Document passage:
Mitochondria & Chemiosmosis

Overview of Mitochondria and Chemiosmosis

Learning Objectives

• Identify Key Features of Mitochondria
• Evaluate the Purpose of Chemiosmotic Coupling during oxidative phosphorylation.
• Describe Mechanisms of Electron Transport and Proton Pumping.

Purpose of Mitochondria

• Mitochondria are essential for energy production via oxidative phosphorylation and chemiosmosis.

Structure of the Mitochondrion

• Outer Membrane

  • Contains porins.
  • Permeable to small molecules (less than 5000 Da), e.g., typical proteins are around 50 kDa.

• Intermembrane Space

  • Chemically similar to cytosol.
  • Contains:
    • Proteins that initiate apoptosis.
    • ATP-dependent kinases.

• Matrix

  • Contains 2/3 of all mitochondrial enzymes.
  • Functions:
    • Beta oxidation (e.g., Fatty acids → Acetyl CoA).
    • Intermediate step (e.g., Pyruvate → Acetyl CoA).
    • Citric acid cycle (Krebs cycle).

• Inner Membrane

  • Folded into cristae, increasing surface area.
  • Site of oxidative phosphorylation, which includes:
    1. Electron Transport Chain (ETC)
    2. ATP Synthase
    • Contains many transporters essential for function.

Key Sources of Acetyl CoA

• Acetyl CoA is generated from:
  • Fatty acid oxidation.
  • Pyruvate resulting from glycolysis.

Endosymbiotic Theory

• Mitochondria exhibit similarities to bacteria, such as:
  • Circular DNA
  • Division involving binary fission.
  • Similar Ribosomes.

Location and Utilization of Mitochondria

• Mitochondria are strategically located near high ATP utilization sites:
  • Cardiac Muscle:
    • High energy demand; mitochondria border contractile apparatus.

Data section:
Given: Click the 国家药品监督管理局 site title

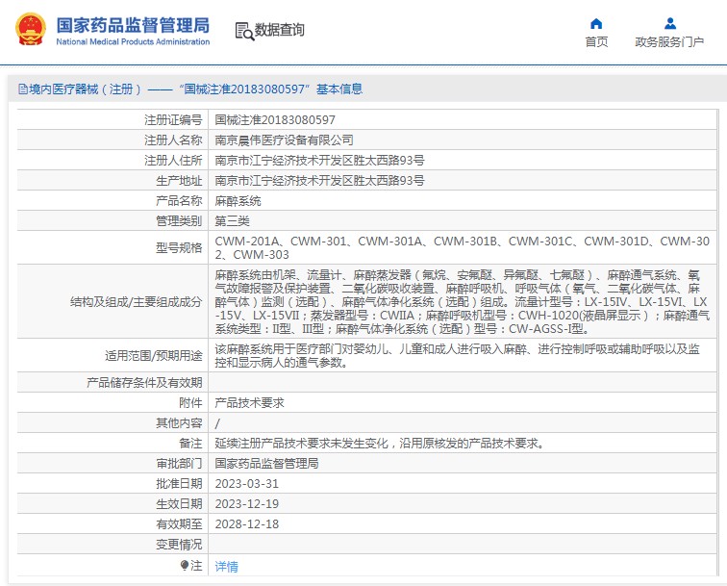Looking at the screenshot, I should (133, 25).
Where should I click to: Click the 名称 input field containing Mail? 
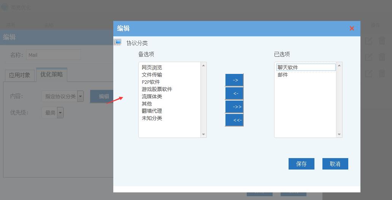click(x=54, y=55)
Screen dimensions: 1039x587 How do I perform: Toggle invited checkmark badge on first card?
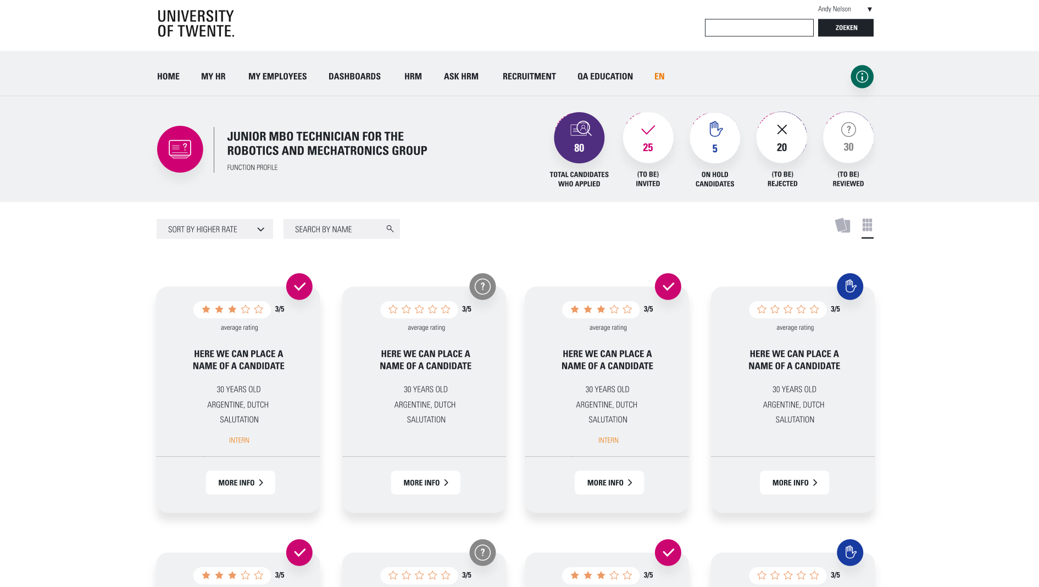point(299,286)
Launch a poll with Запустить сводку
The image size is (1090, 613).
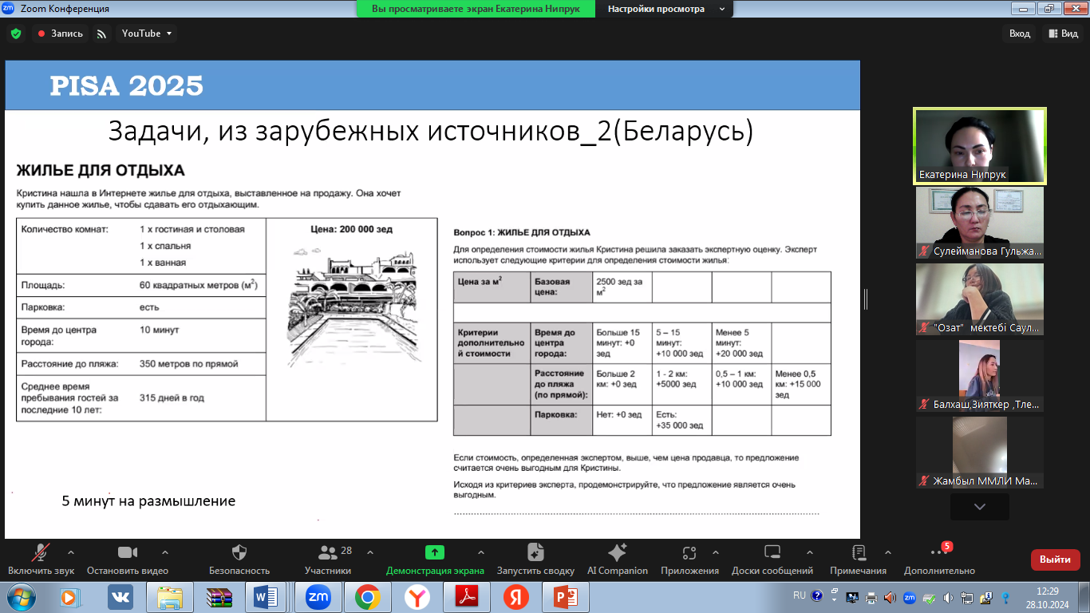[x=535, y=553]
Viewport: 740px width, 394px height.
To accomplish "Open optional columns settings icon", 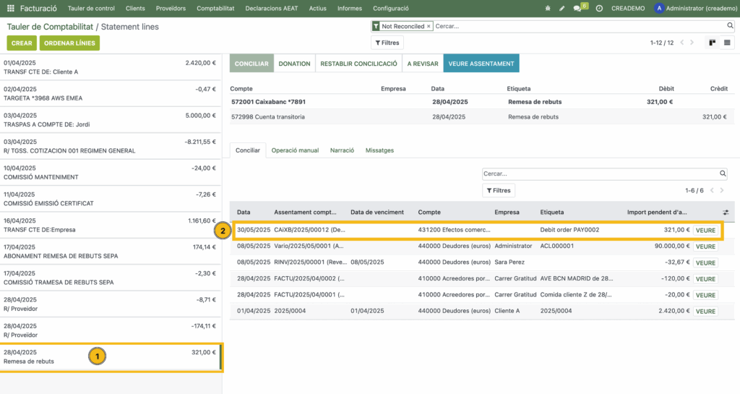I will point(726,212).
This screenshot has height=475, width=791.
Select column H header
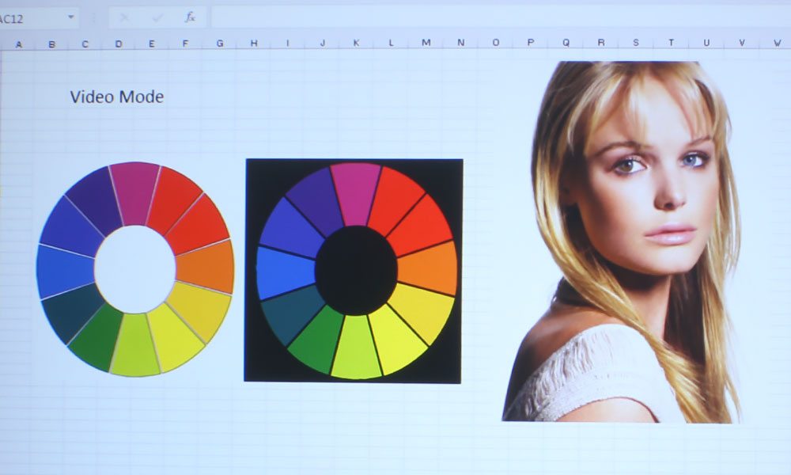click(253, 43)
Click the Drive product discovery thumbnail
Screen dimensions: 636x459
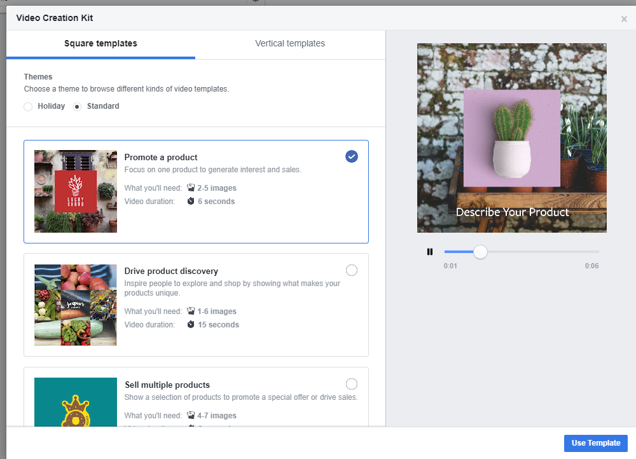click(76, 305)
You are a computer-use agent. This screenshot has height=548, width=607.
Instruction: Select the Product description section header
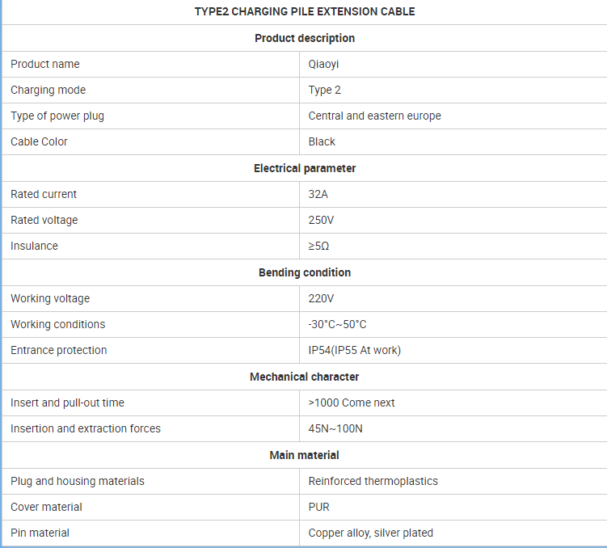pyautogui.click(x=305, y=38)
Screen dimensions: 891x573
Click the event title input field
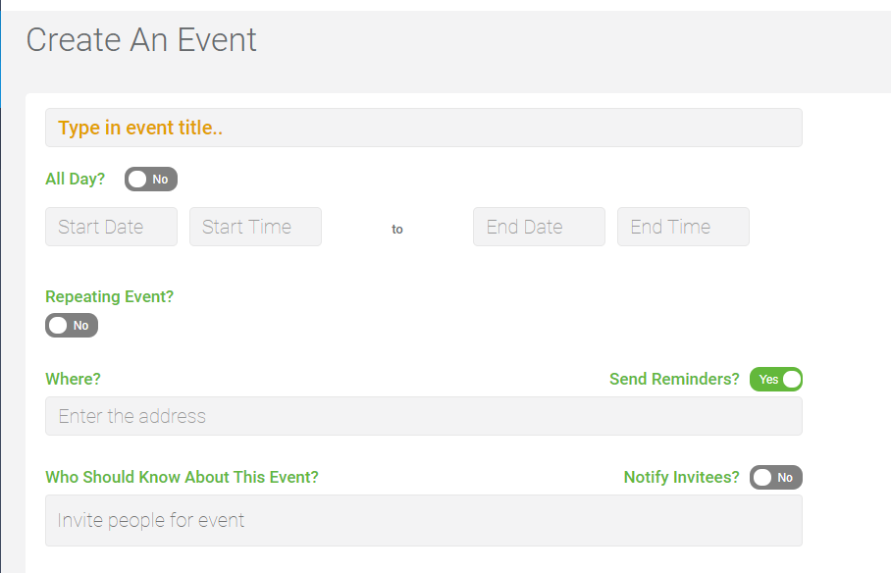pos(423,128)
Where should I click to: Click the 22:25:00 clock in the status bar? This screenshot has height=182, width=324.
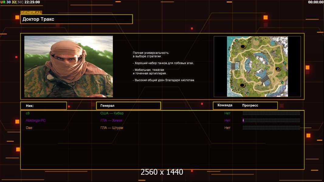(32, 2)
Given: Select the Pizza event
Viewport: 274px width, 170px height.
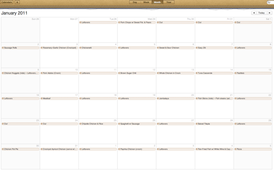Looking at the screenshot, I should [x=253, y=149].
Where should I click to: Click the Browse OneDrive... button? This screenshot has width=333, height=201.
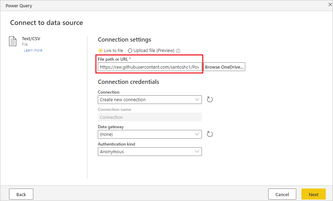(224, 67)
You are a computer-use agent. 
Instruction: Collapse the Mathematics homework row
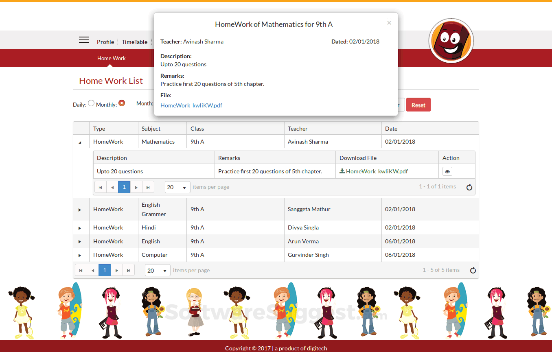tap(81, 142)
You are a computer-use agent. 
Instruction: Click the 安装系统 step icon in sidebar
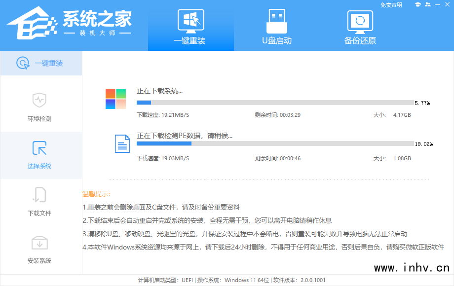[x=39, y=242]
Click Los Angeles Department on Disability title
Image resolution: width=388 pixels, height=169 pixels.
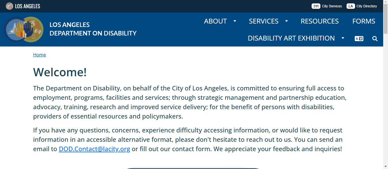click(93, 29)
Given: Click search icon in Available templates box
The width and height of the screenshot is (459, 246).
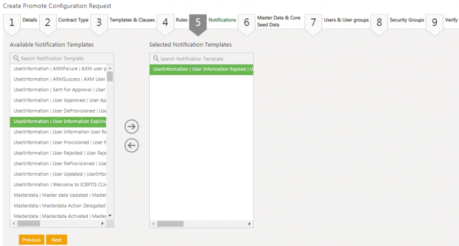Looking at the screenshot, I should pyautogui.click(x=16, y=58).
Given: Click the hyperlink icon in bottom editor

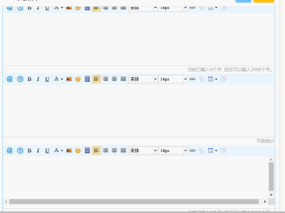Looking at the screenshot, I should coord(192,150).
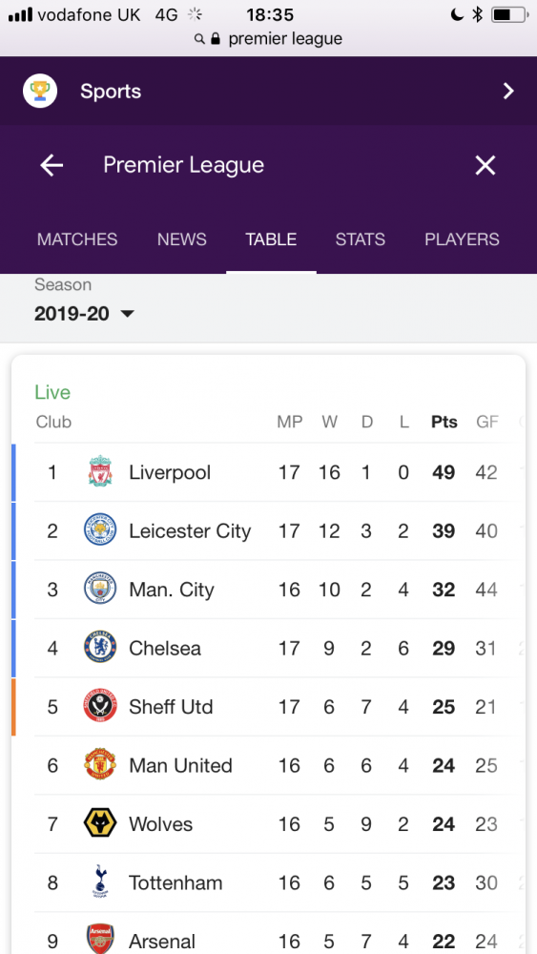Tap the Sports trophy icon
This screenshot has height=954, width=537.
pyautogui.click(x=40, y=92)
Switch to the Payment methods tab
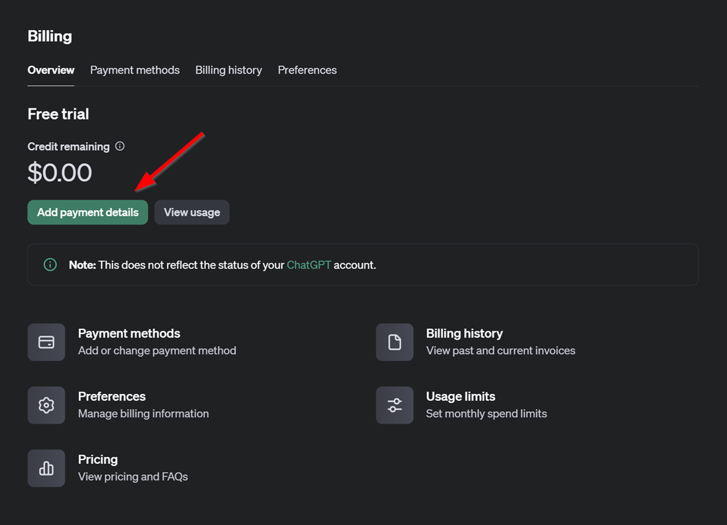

Exercise set:
**a)** In the mitochondria notes, starting with "Mitochondria & Chemiosmosis" and going on through "during oxidative phosphorylation.", put "Chemiosmotic Energy Coupling" in place of "Chemiosmotic Coupling" and write that stretch out again.
**b)** Can you extend the mitochondria notes past their last line?

Answer section:
**a)**
Mitochondria & Chemiosmosis

Overview of Mitochondria and Chemiosmosis

Learning Objectives

• Identify Key Features of Mitochondria
• Evaluate the Purpose of Chemiosmotic Energy Coupling during oxidative phosphorylation.

**b)**
  • Sperm:
    • Motility via flagella, thus have high ATP demands.
    • Mitochondria found along the flagellum tail.

Mitochondrial Networks

• Mitochondria can form elongated tubular networks which optimize energy production through electron transfer.

Chemiosmosis and ATP Production

• Stage 1: Chemiosmotic Potential

  • Activated carriers transfer electrons to ETC proteins.
  • Protons are pumped across the inner membrane, creating a proton gradient.

• Stage 2: ATP Generation

  • The generated chemiosmotic proton gradient drives ATP synthase to produce ATP.
  • Summary of processes:
    1. Citric acid cycle produces high-energy electrons.
    2. Activated carriers (NADH, FADH2) shuttle electrons to the ETC.
    3. Electron movement coupled to proton pumping across the inner mitochondrial membrane.
    4. This establishes a steep electrochemical gradient.
    5. Chemiosmotic gradient drives ATP synthesis via ATP synthase.